> **EXCERPT TO READ**
+===+

Fig. 5 |. System-level benchmarking results.

An illustration of a synaptic core and neuron peripheral circuits implemented with a conventional digital circuits, b Mott ReLU circuits, and c analogue CMOS ReLU circuits. The Mott ReLU device can replace ADCs and neuron peripheral circuits. In contrast to CMOS analogue activation circuit, the Mott ReLU device can be integrated for each column due to its small size. d Peripheral energy vs. peripheral area in different technology nodes for CBRAM synaptic core with CMOS ReLU peripheral for LeNet-5 implementation. A CBRAM synaptic core with digital ADC peripherals and Mott ReLU is also presented as a reference. The parameters for different technology nodes of CMOS circuits are adopted from the predictive technology model (PTM)27, 28. Mott ReLU continues to provide significant gains in energy and area even though CMOS is scaled down to 14 nm node. Star symbol shows performance results using experimentally measured Mott ReLU characteristics while black square symbol shows projected performance results using an optimized Mott ReLU device (i.e. thermal resistance of the heater is increased by 10× and the parasitic capacitance is below 10−11 F). The system-level energy consumption using the optimized Mott ReLU can be further reduced by ~50×.
Integration of Mott ReLU Devices with Crossbar Arrays
To demonstrate the integration of Mott ReLU devices with synaptic arrays in hardware, we fabricated CBRAM crossbar arrays (Fig. 6a) and a Mott ReLU device array (Fig. 6b) as explained in Methods. We designed a custom printed circuit board (PCB) (Fig. 6c) to interface and integrate the CBRAM and the Mott ReLU chips in hardware. Each column of the crossbar array is directly connected to Mott ReLU devices (Fig. 6d) to investigate how the weighted sum current generated by the array controls the output voltage of the Mott ReLU devices. First, we varied the input voltage to the crossbar array (i.e. −250 to 250 mV) while programming the weights of ~2/3 of synaptic devices on a column to the low resistance state and the rest to the high resistance state. Figure 6e shows that output voltage exhibits ReLU characteristics as the input voltage to the CBRAM devices are increased from −250 mV to 250 mV. Then, we varied the synaptic weights in the column while the input voltage was fixed to 130 mV. As the ratio of devices programmed to the low resistance state increases, the output voltage exhibits ReLU characteristics (Fig. 6f). These experimental results demonstrate that the weighted sum current that depends on the input voltage and the weights (resistance) of the synaptic devices can successfully drive the Mott ReLU neurons to implement ReLU activation function.

+===+

> **WHAT YOU HAVE TO DO**
Using the excerpt on Mott ReLU devices, explain in one to three sentences why each column of the crossbar array was wired directly to Mott ReLU devices.

> **SUPPLIED MATERIAL**
+===+

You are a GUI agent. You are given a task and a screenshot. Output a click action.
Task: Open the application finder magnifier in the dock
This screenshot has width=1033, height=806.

+===+

> **ANSWER TO THE EXERCISE**
Each column was connected directly to Mott ReLU devices to study how the weighted sum current produced by the array controls the output voltage of those devices.